- Supplied material:
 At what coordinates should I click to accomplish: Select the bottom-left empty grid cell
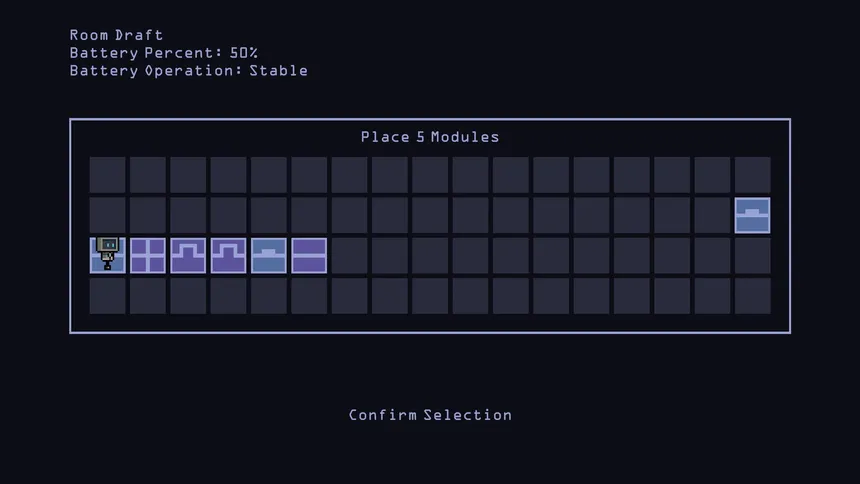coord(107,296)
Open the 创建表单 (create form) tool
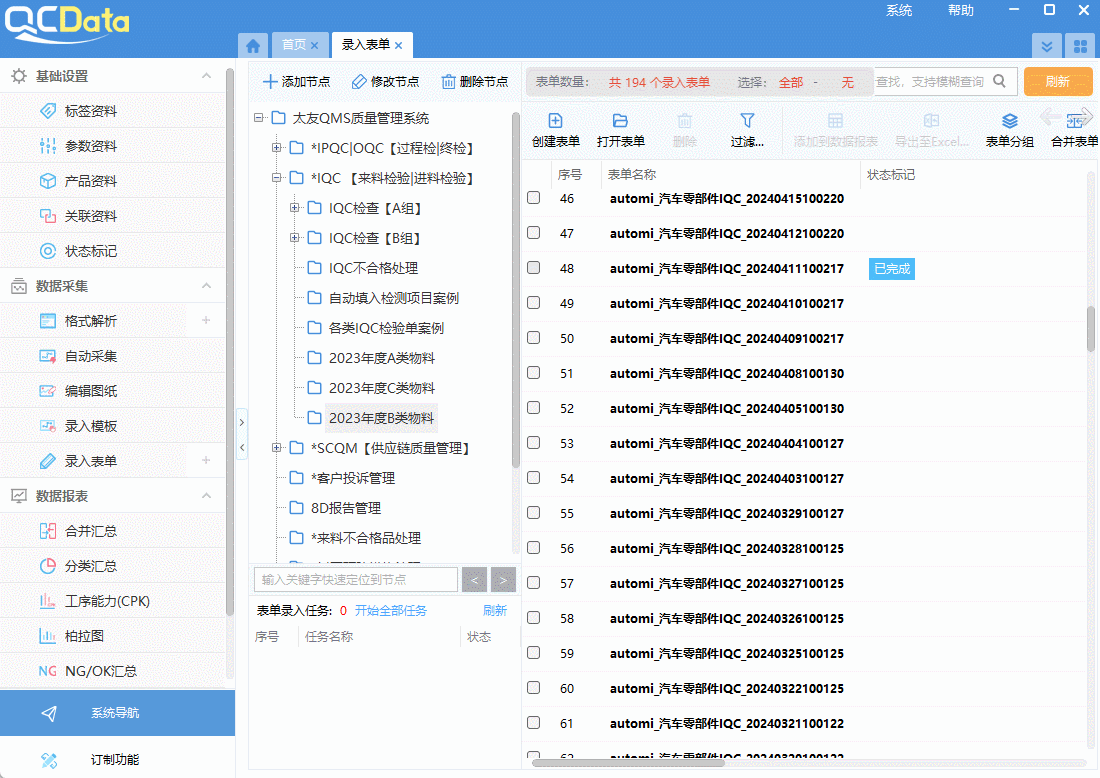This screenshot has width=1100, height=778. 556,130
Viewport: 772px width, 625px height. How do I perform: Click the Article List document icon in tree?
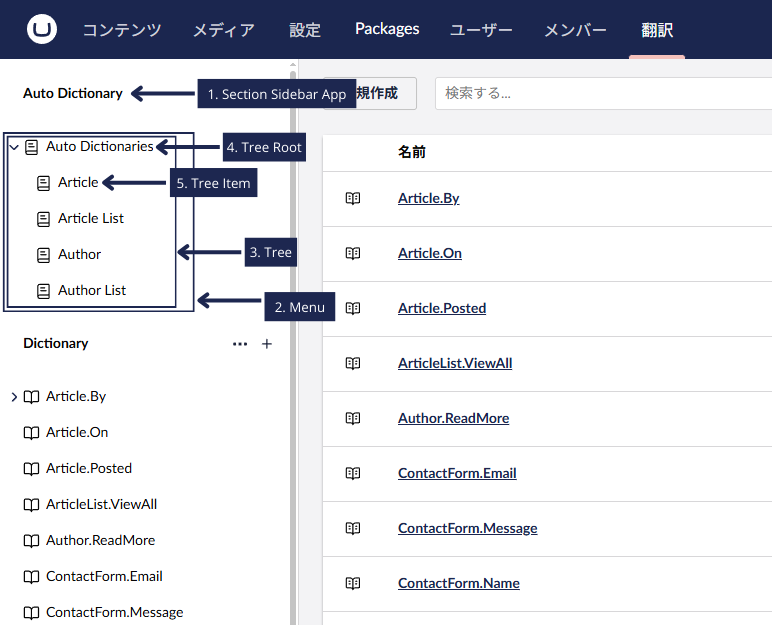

- What to do: Could you output every record above exactly as it appears, without the pictures?

- Task solution:
 At what coordinates should I click to accomplish: Select the bottom-left empty grid cell
coord(107,296)
Open the 创建表单 (create form) tool
This screenshot has width=1100, height=778. 556,130
Viewport: 772px width, 625px height. How do I perform: Click the Article List document icon in tree?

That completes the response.